Iggy Azalea is promoting In My Defense, her first album since 2014’s The New Classic. Some people might know Iggy for rapping, her messy personal life, surgeries, songs that will make your ears bleed, struggles with her label, money issues, or the results you’ll get if you search the words “Iggy Azalea problematic.” Iggy’s identity is…to put it lightly, somewhat complicated. Iggy is a white woman from Australia who moved to the U.S., transferred some fat to her ass, and started rapping with a fake accent. At least it sounds like a fake accent in the brief moments you’re able to understand what she’s saying. But in general, Iggy’s been accused of blatantly and shamelessly copying black culture. In 2013, Complex asked about Iggy’s accent, and she replied:
“If you’re mad about it and you’re a black person then start a rap career and give it a go, too. I’m not taking anyone’s spot, so make yourself a mixtape. Or maybe if you’re black, start singing like a country singer and be a white person. I don’t know. Why is it such a big deal? This is the entertainment industry.”
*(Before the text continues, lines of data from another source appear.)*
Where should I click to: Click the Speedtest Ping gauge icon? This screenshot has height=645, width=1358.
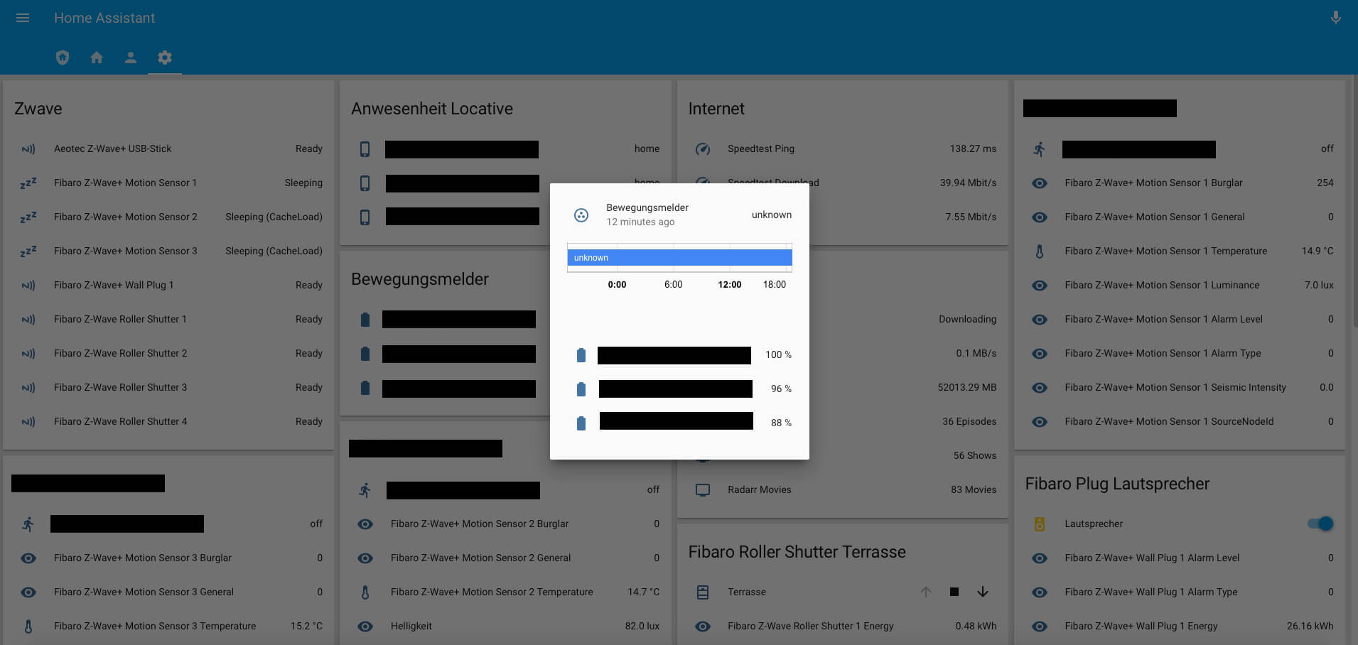tap(703, 149)
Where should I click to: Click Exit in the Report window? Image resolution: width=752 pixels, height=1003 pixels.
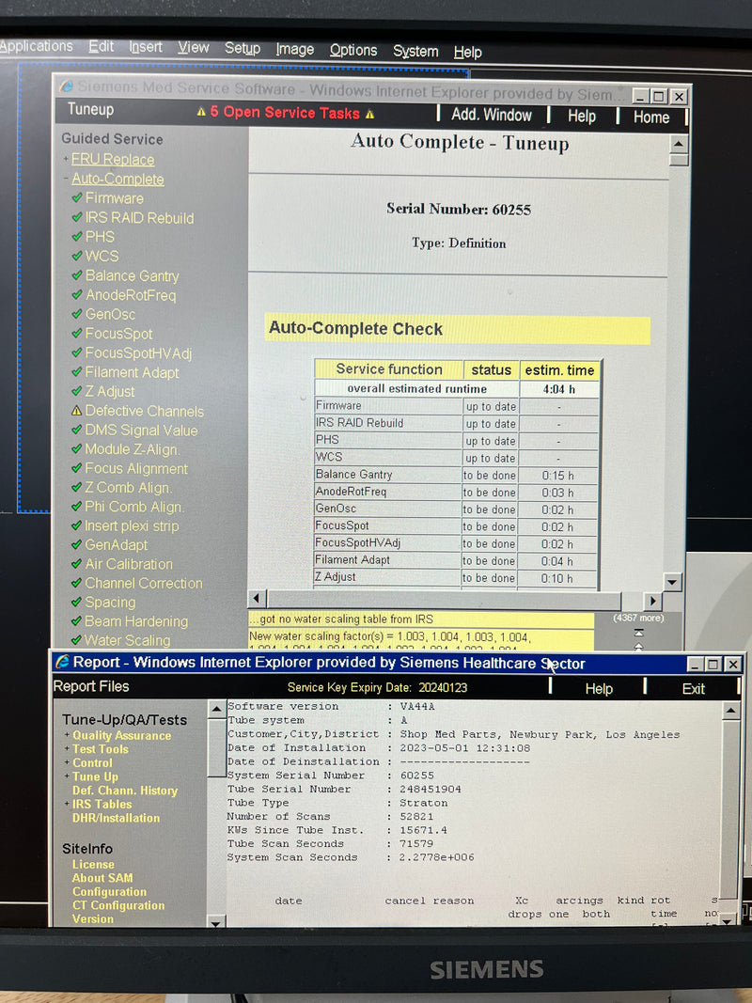click(693, 689)
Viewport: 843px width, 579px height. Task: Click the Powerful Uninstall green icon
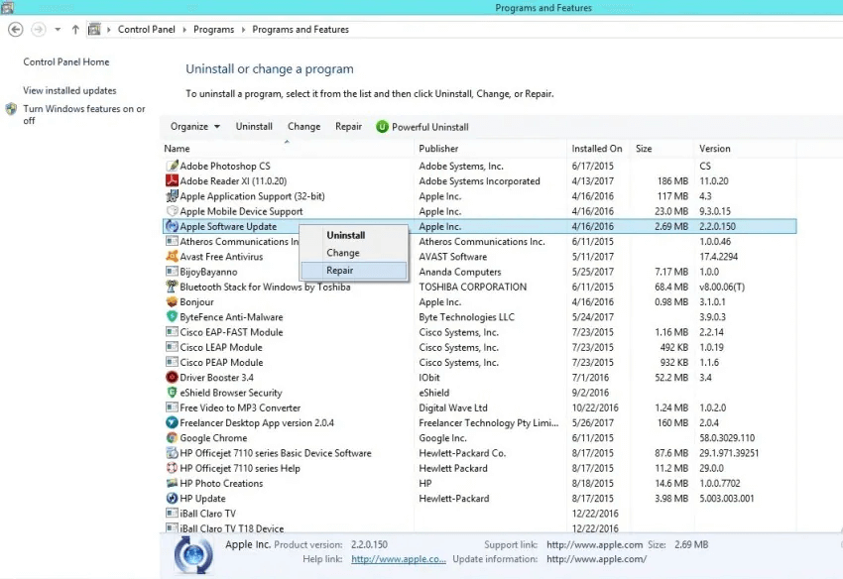tap(382, 127)
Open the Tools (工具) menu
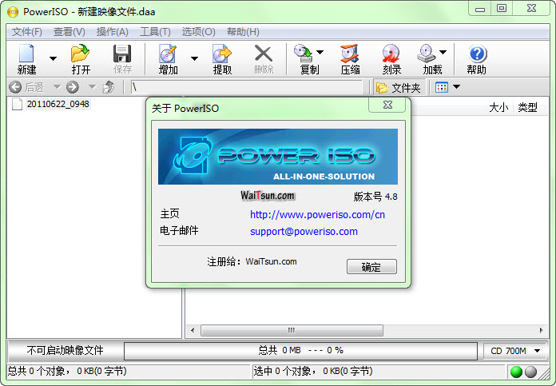This screenshot has height=386, width=556. point(155,32)
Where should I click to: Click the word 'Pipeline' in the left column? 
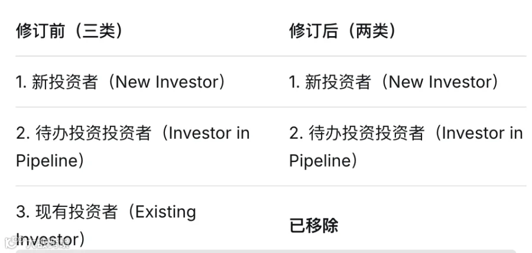coord(46,160)
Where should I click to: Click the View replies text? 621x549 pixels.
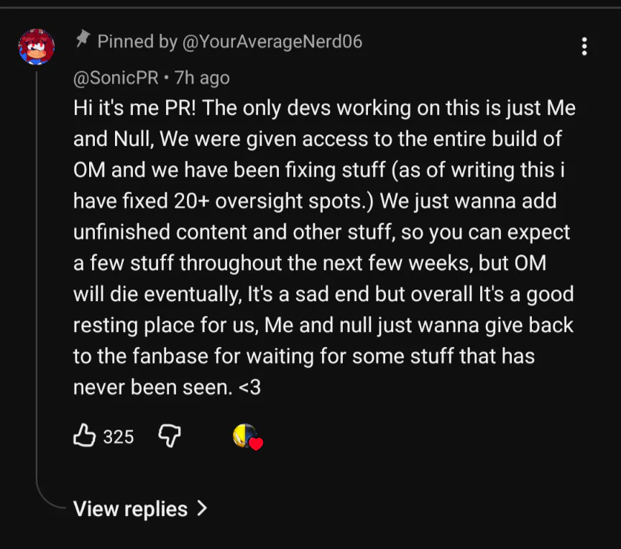pyautogui.click(x=130, y=509)
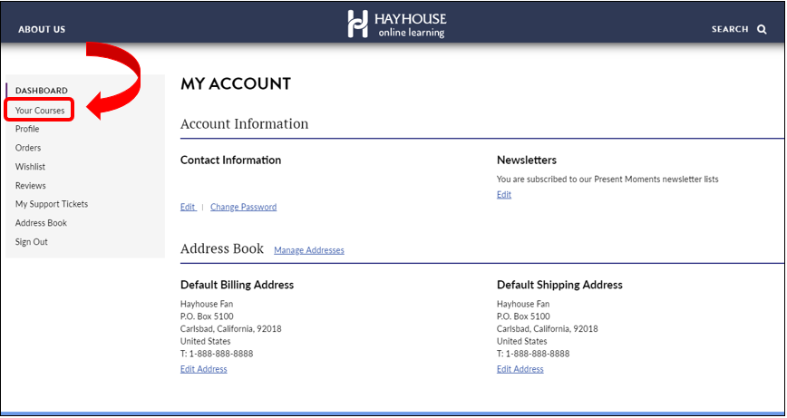Click the Manage Addresses link
Screen dimensions: 787x418
(x=308, y=250)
You might think that going from Billboard hits and collaborations with A-list artists to cancelled tours and run-ins with the Cash Me Ousside Girl would have humbled Iggy a bit. Well, you’d be a little right.
“You could ask one person of the same race, ‘Does this affect you?’ and they will say yes. But another person will say no. They could be from the same place, same everything, but have different perspectives about it. I’m still going to make the same type of music and still be ridiculous and larger than life. So I can’t be that fucking sorry about it.”
But she would like you to know that when she was saying the kind of stuff she said to Complex six years ago, she was fully aware of racism and white privilege.
“I [used to] hit back and say, ‘What about this that I had to go through?’ because I wanted to talk so much about my experiences of things I didn’t have, and I think it felt like I wasn’t acknowledging that there is white privilege and there is institutionalized racism. It seemed to a lot of people like I was living in this bubble or unaware of all these things that people have to experience.”
But it sounds like she’s at least a little self aware. Very little.
“There’s a part of me that doesn’t necessarily dispute everything I’ve said. But I definitely feel like, Who the fuck is that person? It’s that time in your life when you think, I’m a real grown-up and I know everything, and you can’t tell me shit.”
So 2013 Iggy would have responded to accusations of cultural appropriation with some vaguely racist comments (which is actually pretty on brand for 2013 Iggy). But 2019 Iggy isn’t so confrontational, and would probably just shrug her shoulders when you accuse her of acting like a living audition for Malibu’s Most Wanted.